Das Foto rechts ist ein Blick von der Empore und zeigt nicht nur das durchlaufende Oberlichtband, sondern auch, wie sich so ein säulenähnliches Stützelement – ein Betonfertigteil – aus einem tragenden quadratischen Kern und zwei seitlich überkragenden Halbsäulen zusammensetzt und – wie eine Säule – dazu dient, das Thema „Hochstemmen einer Last“ zum Ausdruck bringen. Die großen weißen Gipskissen, die offen unter die Stahlbetondecke gehängt sind, sorgen für gute Akustik, denn die glatten Unterflächen reflektieren die hohen Frequenzen in die Raumtiefe, währen die weichen schallschluckenden Matten auf der Oberseite die tiefen Frequenzen ausschalten.

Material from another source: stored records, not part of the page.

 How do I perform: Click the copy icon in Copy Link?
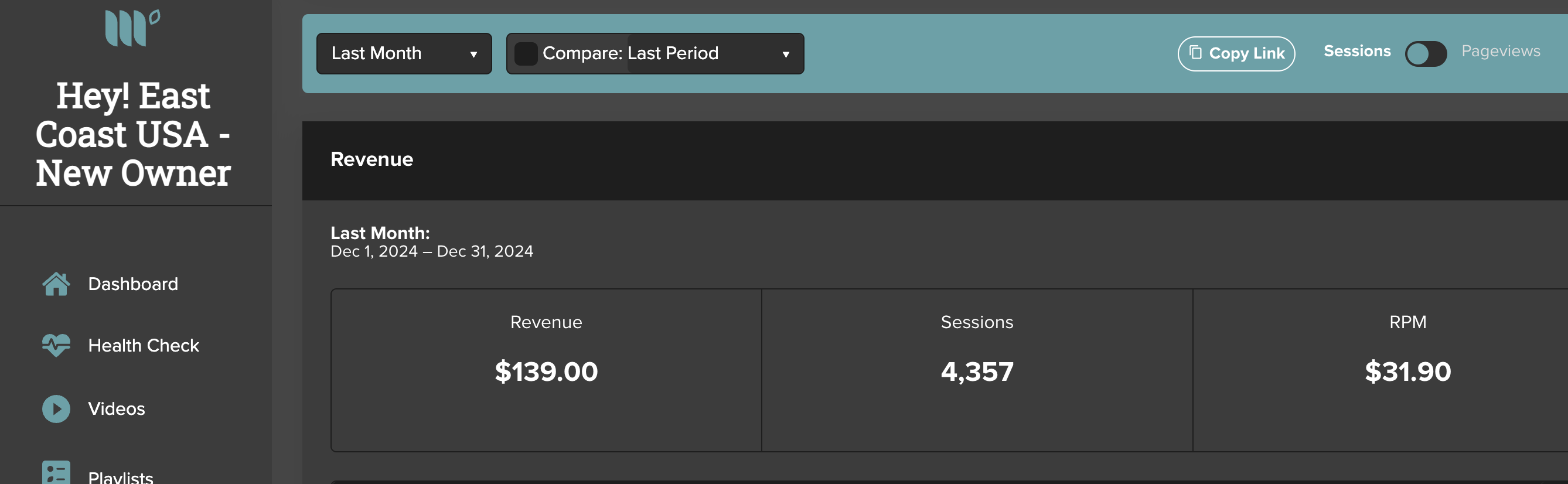pyautogui.click(x=1195, y=52)
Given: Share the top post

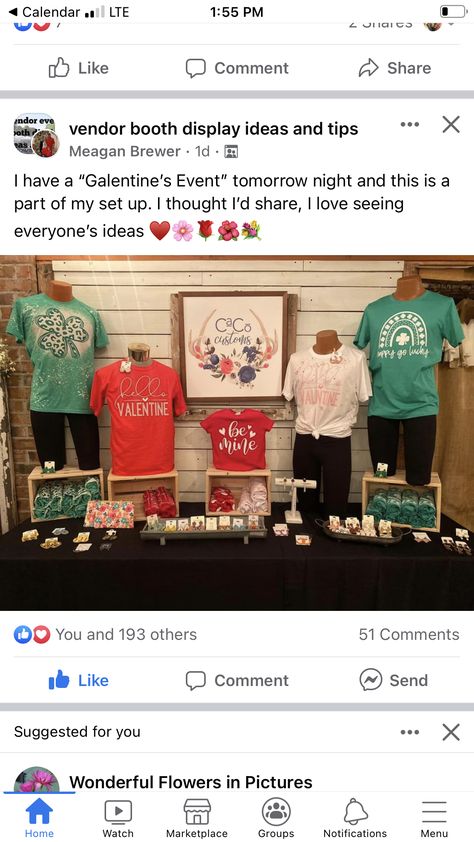Looking at the screenshot, I should (x=395, y=68).
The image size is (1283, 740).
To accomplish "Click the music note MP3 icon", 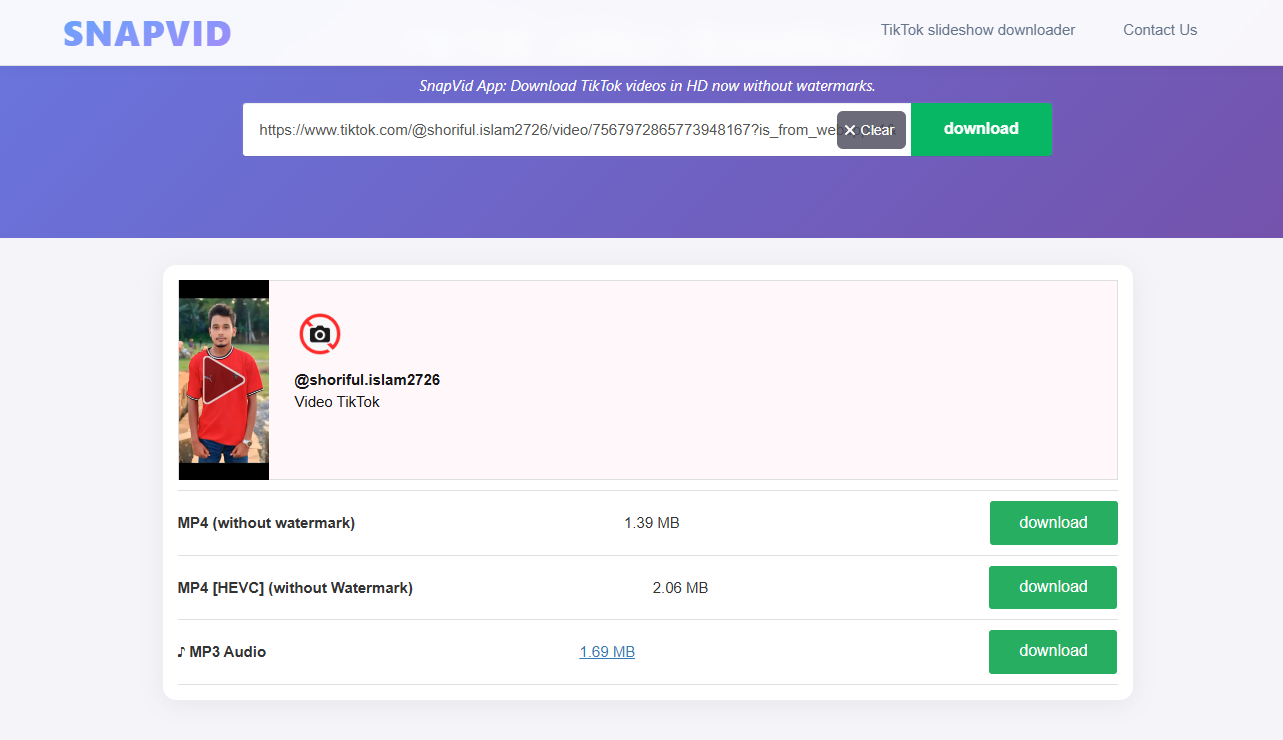I will pos(181,652).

Mit einem Wort: alle Mittel, die der Architekt aufbietet, sind nur scheinbar tote Materie: sie agieren wie Darsteller auf der Bühne unserer Wahrnehmung; sie verweisen auf Bilder, die wir alle im Kopf mit uns herumtragen, ohne sie zu „imitieren“ oder als Vorbilder zu „zitieren“; sie versuchen schlicht, sich selbst auszudrücken.